I’m happy (and you should be too) to welcome author Edward Aubry in today’s Author Spotlight!
Tell us a little about yourself.
For much of my adult life I was a math teacher who dreamed of being a novelist. Of late I am a novelist who teaches math to support my family (still not making those millions in royalties, at least not yet). My bachelor’s degree was in music. That, the math and the writing allow to me to model for my students the fact that no one has to be exactly one thing. My first novel was released in 2010, and I am currently writing my sixth, with plans for many more.
How did you get into writing?
Seventh and eighth grade English class. I happened to have a teacher who pushed all the right buttons to spur an interest in writing fiction, as well as some fantastic starter tips for how not to suck at it. She actually told me at the end of eighth grade I was one of the worst student writers she had ever seen when I started her class, and by the end of those two years I was one of the best. She gets full credit for that transformation as far as I am concerned.

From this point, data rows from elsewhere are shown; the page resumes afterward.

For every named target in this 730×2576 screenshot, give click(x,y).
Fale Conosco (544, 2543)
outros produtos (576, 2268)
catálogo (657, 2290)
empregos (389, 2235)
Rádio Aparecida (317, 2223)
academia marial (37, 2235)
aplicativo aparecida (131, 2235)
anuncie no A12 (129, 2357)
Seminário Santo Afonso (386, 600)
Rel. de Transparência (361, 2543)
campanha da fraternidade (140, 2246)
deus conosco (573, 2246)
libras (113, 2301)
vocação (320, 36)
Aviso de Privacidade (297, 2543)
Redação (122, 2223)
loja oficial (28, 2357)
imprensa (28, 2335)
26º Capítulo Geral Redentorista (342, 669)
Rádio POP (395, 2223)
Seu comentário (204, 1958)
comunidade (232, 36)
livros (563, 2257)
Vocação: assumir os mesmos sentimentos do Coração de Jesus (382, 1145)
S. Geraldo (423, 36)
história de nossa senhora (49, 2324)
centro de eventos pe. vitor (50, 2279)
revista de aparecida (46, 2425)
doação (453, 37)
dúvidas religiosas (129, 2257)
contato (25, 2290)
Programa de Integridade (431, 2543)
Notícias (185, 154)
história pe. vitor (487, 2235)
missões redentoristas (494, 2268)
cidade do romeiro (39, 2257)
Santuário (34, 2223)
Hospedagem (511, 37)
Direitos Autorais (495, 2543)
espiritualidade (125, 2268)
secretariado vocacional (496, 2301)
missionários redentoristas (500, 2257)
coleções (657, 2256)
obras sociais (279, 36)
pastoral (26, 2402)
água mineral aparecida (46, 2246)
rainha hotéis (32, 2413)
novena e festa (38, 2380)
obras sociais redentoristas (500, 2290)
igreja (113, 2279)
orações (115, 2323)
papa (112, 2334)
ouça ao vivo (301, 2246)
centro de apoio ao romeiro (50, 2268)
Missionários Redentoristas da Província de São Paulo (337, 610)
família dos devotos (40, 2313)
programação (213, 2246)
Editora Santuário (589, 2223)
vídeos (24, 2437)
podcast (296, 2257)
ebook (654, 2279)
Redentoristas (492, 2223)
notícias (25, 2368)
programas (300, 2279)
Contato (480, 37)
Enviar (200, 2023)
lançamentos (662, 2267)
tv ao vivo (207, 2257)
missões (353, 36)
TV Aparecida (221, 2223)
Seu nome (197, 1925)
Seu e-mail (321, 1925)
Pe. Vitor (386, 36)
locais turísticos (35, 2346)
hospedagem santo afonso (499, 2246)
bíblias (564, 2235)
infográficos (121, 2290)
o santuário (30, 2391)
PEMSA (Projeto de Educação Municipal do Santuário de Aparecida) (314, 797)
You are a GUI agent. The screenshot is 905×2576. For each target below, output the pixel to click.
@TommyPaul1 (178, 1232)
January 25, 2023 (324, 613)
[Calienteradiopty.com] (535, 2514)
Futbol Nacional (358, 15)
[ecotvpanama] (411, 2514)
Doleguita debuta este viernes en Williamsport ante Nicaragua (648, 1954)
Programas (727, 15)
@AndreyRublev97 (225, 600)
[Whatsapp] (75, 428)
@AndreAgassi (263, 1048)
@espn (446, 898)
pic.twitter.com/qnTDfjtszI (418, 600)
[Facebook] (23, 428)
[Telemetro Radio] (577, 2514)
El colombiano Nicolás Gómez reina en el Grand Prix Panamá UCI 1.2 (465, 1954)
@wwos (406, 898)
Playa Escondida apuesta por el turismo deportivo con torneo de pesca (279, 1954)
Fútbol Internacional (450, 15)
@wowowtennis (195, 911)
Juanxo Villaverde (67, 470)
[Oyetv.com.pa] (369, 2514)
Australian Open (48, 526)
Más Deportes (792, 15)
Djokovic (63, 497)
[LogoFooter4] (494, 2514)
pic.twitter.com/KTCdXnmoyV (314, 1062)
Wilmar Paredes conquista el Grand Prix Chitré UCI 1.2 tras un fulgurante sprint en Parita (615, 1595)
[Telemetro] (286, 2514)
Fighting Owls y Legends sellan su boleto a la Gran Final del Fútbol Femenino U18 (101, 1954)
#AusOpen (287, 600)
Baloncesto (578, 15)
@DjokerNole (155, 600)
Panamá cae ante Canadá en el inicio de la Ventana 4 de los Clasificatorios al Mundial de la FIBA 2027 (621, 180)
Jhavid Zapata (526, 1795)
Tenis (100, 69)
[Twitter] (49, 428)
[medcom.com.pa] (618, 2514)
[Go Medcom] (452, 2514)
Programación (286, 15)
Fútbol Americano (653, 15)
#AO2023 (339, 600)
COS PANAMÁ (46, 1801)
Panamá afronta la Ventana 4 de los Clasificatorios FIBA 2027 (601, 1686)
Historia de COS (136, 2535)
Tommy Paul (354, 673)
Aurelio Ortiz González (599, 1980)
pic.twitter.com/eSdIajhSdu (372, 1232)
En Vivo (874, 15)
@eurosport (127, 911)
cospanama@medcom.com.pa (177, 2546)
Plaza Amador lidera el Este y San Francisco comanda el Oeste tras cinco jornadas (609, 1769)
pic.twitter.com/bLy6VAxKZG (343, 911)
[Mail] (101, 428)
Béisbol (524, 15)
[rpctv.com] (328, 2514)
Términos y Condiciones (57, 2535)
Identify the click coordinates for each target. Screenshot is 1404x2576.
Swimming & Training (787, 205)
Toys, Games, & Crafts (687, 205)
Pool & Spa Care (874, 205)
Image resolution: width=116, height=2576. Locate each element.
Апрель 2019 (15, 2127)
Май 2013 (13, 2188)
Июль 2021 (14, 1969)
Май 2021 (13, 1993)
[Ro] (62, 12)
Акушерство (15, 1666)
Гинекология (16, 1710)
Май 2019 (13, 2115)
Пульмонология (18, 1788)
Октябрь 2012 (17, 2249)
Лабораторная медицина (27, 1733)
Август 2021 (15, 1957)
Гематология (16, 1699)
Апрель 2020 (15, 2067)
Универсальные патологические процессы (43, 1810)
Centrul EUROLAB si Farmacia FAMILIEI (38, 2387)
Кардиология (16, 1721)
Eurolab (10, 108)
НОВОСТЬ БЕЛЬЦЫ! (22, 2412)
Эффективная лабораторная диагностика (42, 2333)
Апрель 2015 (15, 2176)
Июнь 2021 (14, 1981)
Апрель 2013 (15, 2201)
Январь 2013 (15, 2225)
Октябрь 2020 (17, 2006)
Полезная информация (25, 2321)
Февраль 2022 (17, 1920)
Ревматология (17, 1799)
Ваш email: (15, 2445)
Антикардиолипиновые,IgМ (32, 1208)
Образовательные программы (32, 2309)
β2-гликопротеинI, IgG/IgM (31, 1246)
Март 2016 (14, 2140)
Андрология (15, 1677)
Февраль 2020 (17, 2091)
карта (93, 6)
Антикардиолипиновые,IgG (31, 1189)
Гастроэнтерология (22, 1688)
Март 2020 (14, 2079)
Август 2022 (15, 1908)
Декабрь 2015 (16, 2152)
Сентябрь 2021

How did you come up with the idea for your story?
Unhappenings was originally two different time travel stories I was working on separately. One of them had to do with the central idea that every trip through time permanently changes some aspect of the past. That was partly a reaction to The Time Traveler’s Wife, which is a beautiful book, but has consequence-free time travel, in the sense that the past can never be changed. The traveler simply becomes part of events that have already happened. I wanted to push that idea as far as possible in the opposite direction. The other story was about someone using time travel not for great heroics or power, but for a simple, petty and purely selfish reason, and the catastrophic consequences that would have. Eventually I realized they were the same story from two different angles.
Who are your favorite authors?
Neil Gaiman. Lois McMaster Bujold. Dan Simmons. Mark Twain. Kurt Vonnegut. Stephen King.
If you could only recommend one book, which would it be?
Not fair! Okay, Hyperion by Dan Simmons. Apart from the fact I was absolutely consumed by it when I read it, it hits a multitude of completely different tropes and genres, and does so seamlessly in the context of a single collective novel. It’s a masterpiece of story-telling, and a great place for any aspiring writer to start in their quest for models to follow.
*Bonus * What one person (living or dead) would you share a meal with? And why?
I’m sure this is because his passing is still very fresh, but it would have to be David Bowie. I want to know what someone so phenomenally talented at pushing boundaries is like when he’s at home. While I don’t operate on anything near his level, my goal when writing my novels has always been akin to the way he approached music. Aim for the unexpected, invent new genres, perfect, move on, do not rehash. It would be utter conceit to say I do those things, but I want to, and he did. Oh, my, he did.
Thanks for stopping by, Edward! And thanks for an awesome read 😉
Edward Aubry is a graduate of Wesleyan University, with a degree in music composition. Improbably, this preceded a career as a teacher of high school mathematics and creative writing.